PASAJE SELECCIONADO:
──────

En un documental decía un historiador que los circos y anfiteatros romanos no se construían solo para dar pan y circo a los romanos, eran un símbolo del poder, eran Roma. El circo de Madrid es eso también, es el poder, es España, pero ¿qué España?

Salgo con la tensión a cuestas, con la crispación. Esa España se ha convertido en muy inhóspita, hostil, tensa, se masca el conflicto. Quizá porque allí está todo, el poder sin adjetivos, el Congreso, el Senado, el CGPJ, el Tribunal Supremo y el Tribunal Constitucional. Están los grandes partidos políticos, sus líderes, el IBEX, las grandes compañías y sus sedes centrales, los cuarteles generales, las academias de todo, ministerios con competencias y otros sin ninguna apenas pero vivos como testimonio resistente de lo imposible que es la descentralización.

──────

BLOQUE DE DATOS:
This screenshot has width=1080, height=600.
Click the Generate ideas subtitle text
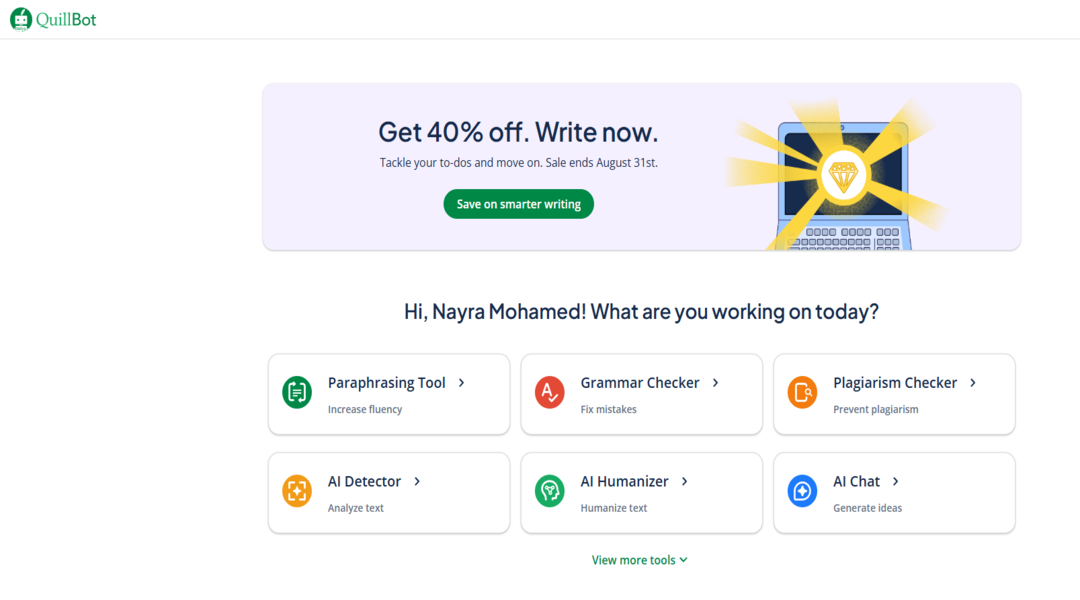point(868,508)
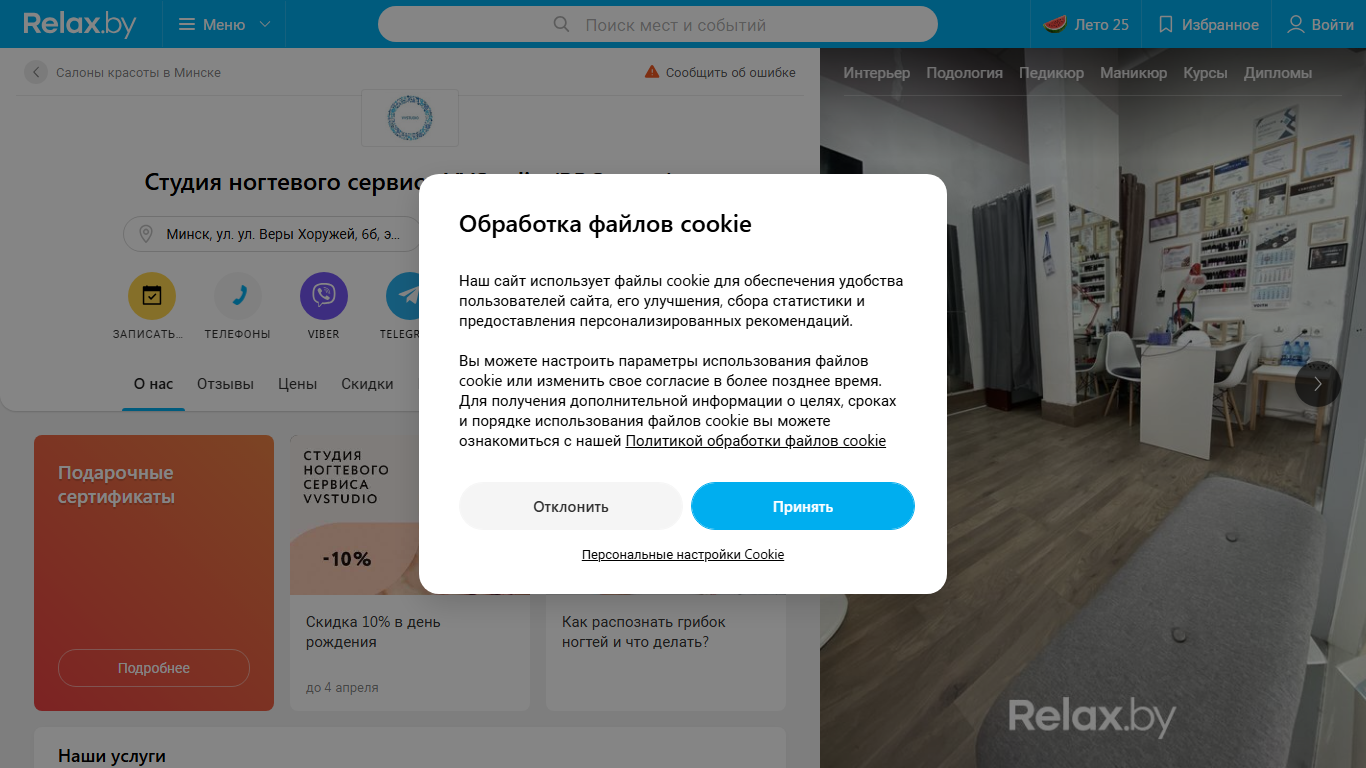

──────

CONJUNTO DE TAREAS:
(1) Reescribe como lista, sin perder sus datos principales, el párrafo del pasaje seleccionado que empieza por "Salgo con la tensión a cuestas".
(2) Reproduce literalmente el pasaje seleccionado de "En un documental" a "pero ¿qué España?".

SOLUCIONES:
(1)
- Quien escribe sale con la tensión y la crispación a cuestas.
- Esa España se ha vuelto muy inhóspita, hostil y tensa, y se masca el conflicto.
- Quizá se deba a que allí está todo el poder: el Congreso, el Senado, el CGPJ, el Tribunal Supremo y el Tribunal Constitucional.
- Allí están también los grandes partidos políticos y sus líderes, el IBEX, las grandes compañías con sus sedes centrales, los cuarteles generales y las academias de todo.
- Hay ministerios con competencias y otros casi sin ninguna, que siguen vivos como testimonio resistente de lo imposible que es la descentralización.

(2)
En un documental decía un historiador que los circos y anfiteatros romanos no se construían solo para dar pan y circo a los romanos, eran un símbolo del poder, eran Roma. El circo de Madrid es eso también, es el poder, es España, pero ¿qué España?